Create a Custom PyTorch Dataset with a CSV File

5 min readMar 23, 2023

Introduction

The PyTorch default dataset has certain limitations, particularly with regard to its file structure requirements. Specifically, it expects all images to be categorized into separate folders, with each folder representing a distinct class. While this works well for small datasets, it becomes increasingly challenging to manage with larger datasets, such as those exceeding 100GB, as moving data into this folder structure can become prohibitively difficult.

If you’ve ever found yourself wishing for a more streamlined way to pass image paths and labels without having to shuffle data around, you’re in luck: the PyTorch custom dataset is here to fulfill your request!

This article will guide you through the process of using a CSV file to pass image paths and labels to your PyTorch dataset. By following the steps outlined here, you’ll be able to optimize your workflow and streamline your data handling process.

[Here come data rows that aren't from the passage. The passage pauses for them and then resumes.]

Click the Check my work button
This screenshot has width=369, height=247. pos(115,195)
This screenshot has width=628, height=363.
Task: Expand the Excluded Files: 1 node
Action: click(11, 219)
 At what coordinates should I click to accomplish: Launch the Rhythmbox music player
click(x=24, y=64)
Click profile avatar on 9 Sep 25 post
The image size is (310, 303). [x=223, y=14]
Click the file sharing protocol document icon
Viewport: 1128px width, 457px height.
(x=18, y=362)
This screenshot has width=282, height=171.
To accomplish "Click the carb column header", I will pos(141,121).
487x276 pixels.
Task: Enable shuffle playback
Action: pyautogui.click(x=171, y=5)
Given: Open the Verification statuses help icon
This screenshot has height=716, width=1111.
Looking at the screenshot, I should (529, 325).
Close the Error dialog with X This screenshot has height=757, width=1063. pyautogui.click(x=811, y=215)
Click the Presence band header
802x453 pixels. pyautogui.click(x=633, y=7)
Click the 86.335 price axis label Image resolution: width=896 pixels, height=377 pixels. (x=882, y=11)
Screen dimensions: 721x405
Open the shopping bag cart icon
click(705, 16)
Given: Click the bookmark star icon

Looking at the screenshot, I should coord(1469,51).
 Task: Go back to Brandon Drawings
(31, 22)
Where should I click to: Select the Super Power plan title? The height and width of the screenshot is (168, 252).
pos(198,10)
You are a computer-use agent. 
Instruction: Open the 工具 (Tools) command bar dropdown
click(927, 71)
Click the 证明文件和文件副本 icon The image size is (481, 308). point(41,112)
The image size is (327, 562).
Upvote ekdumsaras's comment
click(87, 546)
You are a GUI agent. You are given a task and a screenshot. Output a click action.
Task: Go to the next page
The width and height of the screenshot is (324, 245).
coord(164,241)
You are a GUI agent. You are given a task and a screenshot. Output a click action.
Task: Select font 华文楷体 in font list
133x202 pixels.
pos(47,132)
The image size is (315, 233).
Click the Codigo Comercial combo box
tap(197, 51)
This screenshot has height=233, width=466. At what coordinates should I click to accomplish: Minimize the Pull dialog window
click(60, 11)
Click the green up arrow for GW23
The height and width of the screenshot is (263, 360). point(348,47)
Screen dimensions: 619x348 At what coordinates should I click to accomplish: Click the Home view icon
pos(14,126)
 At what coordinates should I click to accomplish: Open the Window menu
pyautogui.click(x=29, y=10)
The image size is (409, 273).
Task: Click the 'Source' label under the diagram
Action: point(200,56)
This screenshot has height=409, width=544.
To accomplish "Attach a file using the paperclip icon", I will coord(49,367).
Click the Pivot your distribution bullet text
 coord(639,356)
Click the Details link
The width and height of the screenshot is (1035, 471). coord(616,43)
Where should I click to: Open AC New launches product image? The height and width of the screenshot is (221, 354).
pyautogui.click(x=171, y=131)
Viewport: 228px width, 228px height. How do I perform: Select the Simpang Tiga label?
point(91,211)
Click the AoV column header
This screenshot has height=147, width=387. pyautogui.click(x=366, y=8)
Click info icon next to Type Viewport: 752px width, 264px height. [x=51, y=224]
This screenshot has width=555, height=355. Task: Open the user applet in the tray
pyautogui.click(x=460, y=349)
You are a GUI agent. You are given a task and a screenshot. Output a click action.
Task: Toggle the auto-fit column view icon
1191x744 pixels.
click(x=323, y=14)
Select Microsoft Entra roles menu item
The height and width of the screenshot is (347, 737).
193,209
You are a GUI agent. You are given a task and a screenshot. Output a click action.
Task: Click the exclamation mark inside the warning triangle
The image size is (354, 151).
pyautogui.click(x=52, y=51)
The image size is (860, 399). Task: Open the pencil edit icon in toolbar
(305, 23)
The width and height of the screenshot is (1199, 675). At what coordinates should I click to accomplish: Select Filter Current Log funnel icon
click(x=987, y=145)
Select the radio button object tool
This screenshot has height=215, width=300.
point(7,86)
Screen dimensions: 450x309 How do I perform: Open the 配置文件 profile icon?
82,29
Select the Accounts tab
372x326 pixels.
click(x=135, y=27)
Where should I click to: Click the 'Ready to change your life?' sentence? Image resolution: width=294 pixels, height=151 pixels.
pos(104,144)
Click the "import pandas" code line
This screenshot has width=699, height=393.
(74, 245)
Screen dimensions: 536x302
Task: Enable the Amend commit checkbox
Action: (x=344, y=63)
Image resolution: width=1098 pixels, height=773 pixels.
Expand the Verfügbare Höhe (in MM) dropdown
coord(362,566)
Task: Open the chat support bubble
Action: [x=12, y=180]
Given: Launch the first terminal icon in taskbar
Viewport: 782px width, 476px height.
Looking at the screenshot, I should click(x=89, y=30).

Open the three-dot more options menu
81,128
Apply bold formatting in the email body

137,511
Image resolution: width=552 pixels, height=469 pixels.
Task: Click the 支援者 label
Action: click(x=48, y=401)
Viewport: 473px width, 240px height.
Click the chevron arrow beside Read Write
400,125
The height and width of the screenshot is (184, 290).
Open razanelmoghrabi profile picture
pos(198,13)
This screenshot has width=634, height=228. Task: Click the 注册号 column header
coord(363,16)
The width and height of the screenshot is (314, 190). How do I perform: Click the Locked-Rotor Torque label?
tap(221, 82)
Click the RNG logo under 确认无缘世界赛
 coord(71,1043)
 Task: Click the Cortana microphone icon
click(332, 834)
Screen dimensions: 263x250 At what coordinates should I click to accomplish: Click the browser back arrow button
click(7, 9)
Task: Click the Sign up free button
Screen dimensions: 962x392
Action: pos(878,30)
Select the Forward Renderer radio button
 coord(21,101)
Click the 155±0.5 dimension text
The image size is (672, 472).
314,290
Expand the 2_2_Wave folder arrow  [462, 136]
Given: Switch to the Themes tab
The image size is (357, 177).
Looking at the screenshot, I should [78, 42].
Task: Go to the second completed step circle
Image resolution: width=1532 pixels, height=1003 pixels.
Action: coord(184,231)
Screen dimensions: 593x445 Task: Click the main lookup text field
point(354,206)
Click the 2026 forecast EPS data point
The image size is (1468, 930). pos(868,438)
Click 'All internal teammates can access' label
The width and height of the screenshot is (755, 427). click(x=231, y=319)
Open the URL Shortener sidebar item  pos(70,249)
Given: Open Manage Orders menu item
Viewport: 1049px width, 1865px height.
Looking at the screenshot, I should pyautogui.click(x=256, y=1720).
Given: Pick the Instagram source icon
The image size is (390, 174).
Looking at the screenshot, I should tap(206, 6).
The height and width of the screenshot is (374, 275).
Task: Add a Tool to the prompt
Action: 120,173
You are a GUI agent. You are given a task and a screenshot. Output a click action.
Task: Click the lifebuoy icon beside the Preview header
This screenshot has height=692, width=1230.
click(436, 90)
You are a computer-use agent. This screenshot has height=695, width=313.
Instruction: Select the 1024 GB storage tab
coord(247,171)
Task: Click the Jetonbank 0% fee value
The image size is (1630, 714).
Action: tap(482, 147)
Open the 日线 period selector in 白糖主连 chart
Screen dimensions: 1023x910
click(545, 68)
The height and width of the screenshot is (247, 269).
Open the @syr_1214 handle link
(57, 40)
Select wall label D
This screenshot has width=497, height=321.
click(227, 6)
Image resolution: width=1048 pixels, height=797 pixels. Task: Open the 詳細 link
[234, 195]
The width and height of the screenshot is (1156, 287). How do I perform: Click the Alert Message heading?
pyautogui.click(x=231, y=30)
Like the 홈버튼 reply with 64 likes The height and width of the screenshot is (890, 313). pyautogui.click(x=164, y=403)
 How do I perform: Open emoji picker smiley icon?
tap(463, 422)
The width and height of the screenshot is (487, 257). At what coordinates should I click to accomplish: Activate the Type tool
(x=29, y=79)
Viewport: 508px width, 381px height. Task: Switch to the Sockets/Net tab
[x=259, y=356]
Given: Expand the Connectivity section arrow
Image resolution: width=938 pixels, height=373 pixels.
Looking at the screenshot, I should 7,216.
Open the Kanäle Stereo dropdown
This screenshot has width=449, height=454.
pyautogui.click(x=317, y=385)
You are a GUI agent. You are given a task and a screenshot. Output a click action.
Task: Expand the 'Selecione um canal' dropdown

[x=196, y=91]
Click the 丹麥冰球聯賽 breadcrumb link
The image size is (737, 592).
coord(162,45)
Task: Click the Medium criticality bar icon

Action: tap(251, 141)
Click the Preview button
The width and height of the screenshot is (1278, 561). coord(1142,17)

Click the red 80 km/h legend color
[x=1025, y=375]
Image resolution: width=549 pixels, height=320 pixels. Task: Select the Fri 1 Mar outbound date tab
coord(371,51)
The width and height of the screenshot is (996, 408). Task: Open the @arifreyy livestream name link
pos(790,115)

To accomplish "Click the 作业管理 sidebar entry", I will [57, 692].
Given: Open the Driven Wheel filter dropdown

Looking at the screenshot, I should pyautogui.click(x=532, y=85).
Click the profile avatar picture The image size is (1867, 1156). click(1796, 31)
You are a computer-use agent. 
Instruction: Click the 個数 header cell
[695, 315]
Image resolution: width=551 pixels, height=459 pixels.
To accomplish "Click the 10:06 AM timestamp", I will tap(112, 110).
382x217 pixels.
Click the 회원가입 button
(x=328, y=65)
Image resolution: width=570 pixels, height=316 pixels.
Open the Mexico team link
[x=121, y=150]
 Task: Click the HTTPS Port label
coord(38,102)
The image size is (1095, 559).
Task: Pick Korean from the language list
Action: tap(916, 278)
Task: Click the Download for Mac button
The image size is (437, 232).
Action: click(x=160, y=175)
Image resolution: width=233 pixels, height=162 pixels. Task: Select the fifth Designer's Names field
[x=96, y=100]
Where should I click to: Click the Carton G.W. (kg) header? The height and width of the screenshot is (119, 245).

Problem with default Dataset

If you’re reading this article, you’re likely already aware of the limitations inherent in PyTorch’s default dataset. Nonetheless, it’s worth taking a closer look at the specific issues that this can cause for data handling. By doing so, we can better understand why a custom dataset is so crucial for optimizing your workflow and improving your overall data handling process.

Here’s a script to load the images to Pytorch dataset

# define image transformation
transformation = transforms.Compose([
        transforms.Resize((IMAGE_SIZE,IMAGE_SIZE)),
        transforms.ToTensor(),
        transforms.Normalize(mean=MEAN, std=STD),
    ])

# Load all of the images with default dataset
full_dataset = torchvision.datasets.ImageFolder(
        root=data_path, # data_path is path to directory
        transform=transformation
    )

train_size = int(0.7 * len(full_dataset))
test_size = len(full_dataset) - train_size
train_dataset, test_dataset = torch.utils.data.random_split(full_dataset, [train_size, test_size])

# Prepare data for training with DataLoaders
train_loader = torch.utils.data.DataLoader(
        train_dataset,
        batch_size=BATCH_SIZE,
        num_workers=0,
        shuffle=False)

# Prepare data for test with DataLoader
test_loader = torch.utils.data.DataLoader(
        test_dataset,
        batch_size=BATCH_SIZE,
        num_workers=0,
        shuffle=False)

The script mentioned above uses “data_path” as the directory where all images are saved in separate folders, each folder representing a specific class. This directory has a file structure similar to the screenshot shown below.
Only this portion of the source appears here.